According to foreign media reports, the space pen captured the imagination of Americans in many ways. It has appeared in popular culture many times, and even as a plot device in “The True Story of Sein Fei”, called “The Feather”, and was inducted into the Space Technology Hall of Fame in 2021. It is also The subject of a popular saying that NASA spent millions of dollars to invent a pen that can write in zero gravity, and the astronaut only used a pencil.Let’s understand the facts about space pens, pencils in space, and how NASA astronauts write on the space station.
Is the space pen a real thing?
If it is. The Fisher Space Pen was launched in October 1968TVIn his debut, Apollo 7 mission commander Walter Schirra demonstrated the state of weightlessness by blowing air to control the movement of the space pen floating in the space capsule. This is one of the first live video broadcasts made by an American spacecraft. Since then, the space pen has appeared on television shows, from “Mad Men” and “Gilmore Girls” to “How It’s Made” and so on. These pens are on display in the permanent collections of the Space Museum and the Museum of Modern Art in New York.
In 2021, this technology was recognized by the Space Foundation as an innovation for space development, and now it has improved life on Earth, adding around 80 more technologies to the organization’s hall of fame.
Why not use the pencil directly?
NASA wanted an alternative to the pencil because the tip of the pencil could easily break off and float, posing a danger to astronauts and sensitive electronic equipment on the spacecraft. Since 1969, astronauts have also been using space pens.
Did this cost millions of dollars?
Paul Fisher of the Fisher Pen Company is already working on a pressure pen. That is, without NASA testing, it may never reach the height it did, either in orbit or in an epidemic.

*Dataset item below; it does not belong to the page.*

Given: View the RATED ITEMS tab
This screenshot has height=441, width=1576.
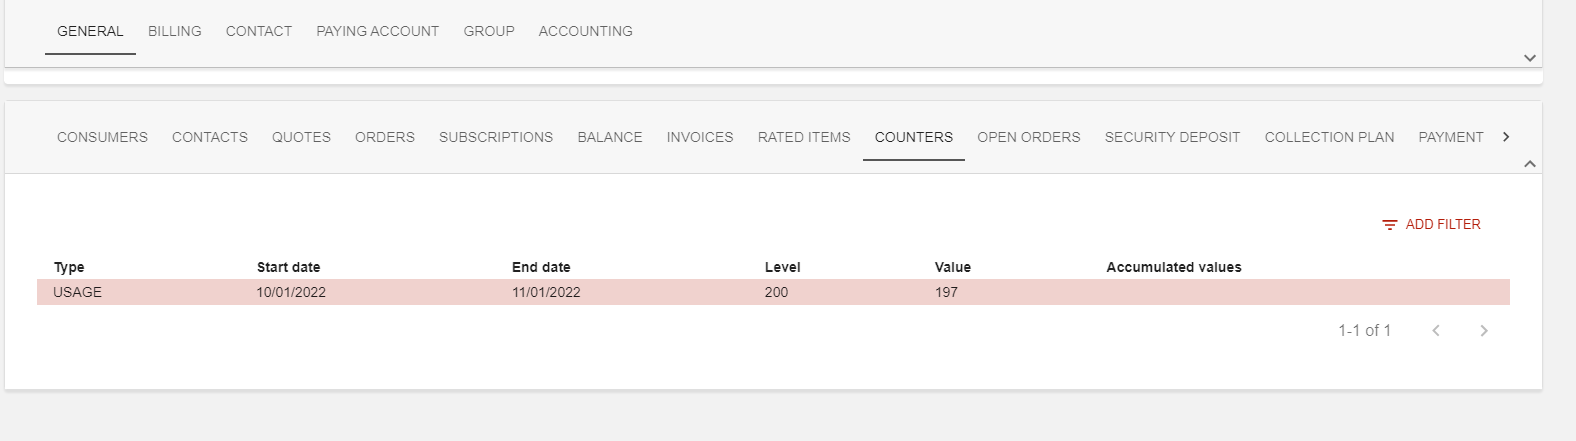Looking at the screenshot, I should point(803,137).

“The original pen was terrible,” said Paul’s son, Cary Fisher, who is the current president of the company. He noted that early pens tended to drip, cut and dry out.
To solve this problem, his father invented the first universal ink cartridge refill and is working on an ink cartridge sealed with nitrogen pressurized on top to push a tiny piston to resist the ink. But this pressure caused the pen to leak.
When NASA approached him to find a pen that didn’t require gravity, he knew that this pressurized ink cartridge could be such a thing, if it could solve the problem of water leaks. Spurred on by NASA interest, he finally succeeded: he added resin to the ink to make it “thixotropic”, almost solid, until it rubbed against the ball of the tip and liquefied. He named this result AG7, which stands for antigravity, and sent some to NASA.
NASA’s Manned Spacecraft Center, now Johnson Space Center in Houston, conducted extensive testing of these pens. The space agency found that these pens work in all positions, in extremely hot and cold conditions, and in atmospheres ranging from pure oxygen to vacuum. And they contain enough ink to draw a continuous line over three miles long, far exceeding NASA’s half-kilometer (0.3 mile) ink requirement.
This test accelerated the development of the pen, turning it from a prototype into a safe and reliable product. Once he was flying in space, Paul decided to use the naming space pen. “I thought it was a terrible name,” recalls her son. “I said it sounds like a toy. But my father is right because he does it often.”
These pens are known to some extent for their reliability, but they also began to symbolize America’s originality: When NASA focused on the safe landing of American astronauts on the moon, an inventor and small business owner came forward. and solved the pen. trouble.
Paul and his son continue to perfect technology and design new models.
Do astronauts still use them?
Since the Apollo 7 mission, this pen has been used on all NASA manned missions; there are currently dozens of pens on the International Space Station.
The Space Pen series now includes approximately 80 models. Cary said that while they are popular gifts, members of the military and law enforcement agencies, as well as outdoor enthusiasts, aircraft manufacturers and oil workers are in particularly high demand for them. They are like astronauts and are appreciated in any condition. Writing ability.
Fisher Pen Company has distributors in 52 countries, but still produces all pens in Boulder, where more than 60 employees produce more than a million pens each year.
NASA has a long history of transferring technology to the private sector. The agency’s Spinoff publication features NASA technology, which has been transformed into commercial products and services, demonstrating the broad benefits of America’s investment in its space program. Spinoff is a publication of the NASA Space Technology Mission Agency Technology Transfer Project.